◆ **PROMPT**
The entries below are to be reproduced in full, exactly as written.

◆ **AVAILABLE DATA**

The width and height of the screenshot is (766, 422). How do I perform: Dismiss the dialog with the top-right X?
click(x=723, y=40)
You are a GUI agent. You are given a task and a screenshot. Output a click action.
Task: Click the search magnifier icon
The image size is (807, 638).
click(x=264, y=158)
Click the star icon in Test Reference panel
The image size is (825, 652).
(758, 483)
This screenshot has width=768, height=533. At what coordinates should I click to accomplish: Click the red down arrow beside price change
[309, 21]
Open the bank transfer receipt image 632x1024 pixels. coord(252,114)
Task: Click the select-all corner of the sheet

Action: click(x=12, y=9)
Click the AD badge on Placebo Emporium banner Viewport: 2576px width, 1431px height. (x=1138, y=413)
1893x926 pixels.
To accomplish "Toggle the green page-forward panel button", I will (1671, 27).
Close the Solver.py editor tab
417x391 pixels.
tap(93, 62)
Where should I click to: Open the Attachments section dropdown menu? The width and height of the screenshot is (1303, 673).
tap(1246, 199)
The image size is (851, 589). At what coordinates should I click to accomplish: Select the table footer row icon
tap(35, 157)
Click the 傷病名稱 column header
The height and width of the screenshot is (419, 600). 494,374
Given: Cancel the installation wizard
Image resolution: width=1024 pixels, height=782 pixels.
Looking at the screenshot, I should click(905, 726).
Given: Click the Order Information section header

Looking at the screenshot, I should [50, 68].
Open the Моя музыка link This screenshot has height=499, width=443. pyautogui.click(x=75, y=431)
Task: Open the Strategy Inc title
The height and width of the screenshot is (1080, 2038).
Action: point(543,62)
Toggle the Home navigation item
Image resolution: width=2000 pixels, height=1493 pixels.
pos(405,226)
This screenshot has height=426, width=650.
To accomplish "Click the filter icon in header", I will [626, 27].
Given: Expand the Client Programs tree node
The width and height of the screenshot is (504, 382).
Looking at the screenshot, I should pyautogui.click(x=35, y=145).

◆ **REPLY**
The width and height of the screenshot is (766, 422). How do I perform: Dismiss the dialog with the top-right X?
click(x=723, y=40)
You are a GUI agent. You are given a task and a screenshot. Output a click action.
Task: Click the search magnifier icon
The image size is (807, 638).
click(x=264, y=158)
Click the star icon in Test Reference panel
The image size is (825, 652).
(758, 483)
This screenshot has width=768, height=533. At what coordinates should I click to accomplish: Click the red down arrow beside price change
[309, 21]
Open the bank transfer receipt image 632x1024 pixels. coord(252,114)
Task: Click the select-all corner of the sheet

Action: click(x=12, y=9)
Click the AD badge on Placebo Emporium banner Viewport: 2576px width, 1431px height. (x=1138, y=413)
1893x926 pixels.
To accomplish "Toggle the green page-forward panel button", I will (1671, 27).
Close the Solver.py editor tab
417x391 pixels.
tap(93, 62)
Where should I click to: Open the Attachments section dropdown menu? The width and height of the screenshot is (1303, 673).
tap(1246, 199)
The image size is (851, 589). At what coordinates should I click to accomplish: Select the table footer row icon
tap(35, 157)
Click the 傷病名稱 column header
The height and width of the screenshot is (419, 600). 494,374
Given: Cancel the installation wizard
Image resolution: width=1024 pixels, height=782 pixels.
Looking at the screenshot, I should click(905, 726).
Given: Click the Order Information section header

Looking at the screenshot, I should [50, 68].
Open the Моя музыка link This screenshot has height=499, width=443. pyautogui.click(x=75, y=431)
Task: Open the Strategy Inc title
The height and width of the screenshot is (1080, 2038).
Action: point(543,62)
Toggle the Home navigation item
Image resolution: width=2000 pixels, height=1493 pixels.
pos(405,226)
This screenshot has height=426, width=650.
To accomplish "Click the filter icon in header", I will [626, 27].
Given: Expand the Client Programs tree node
The width and height of the screenshot is (504, 382).
Looking at the screenshot, I should pyautogui.click(x=35, y=145).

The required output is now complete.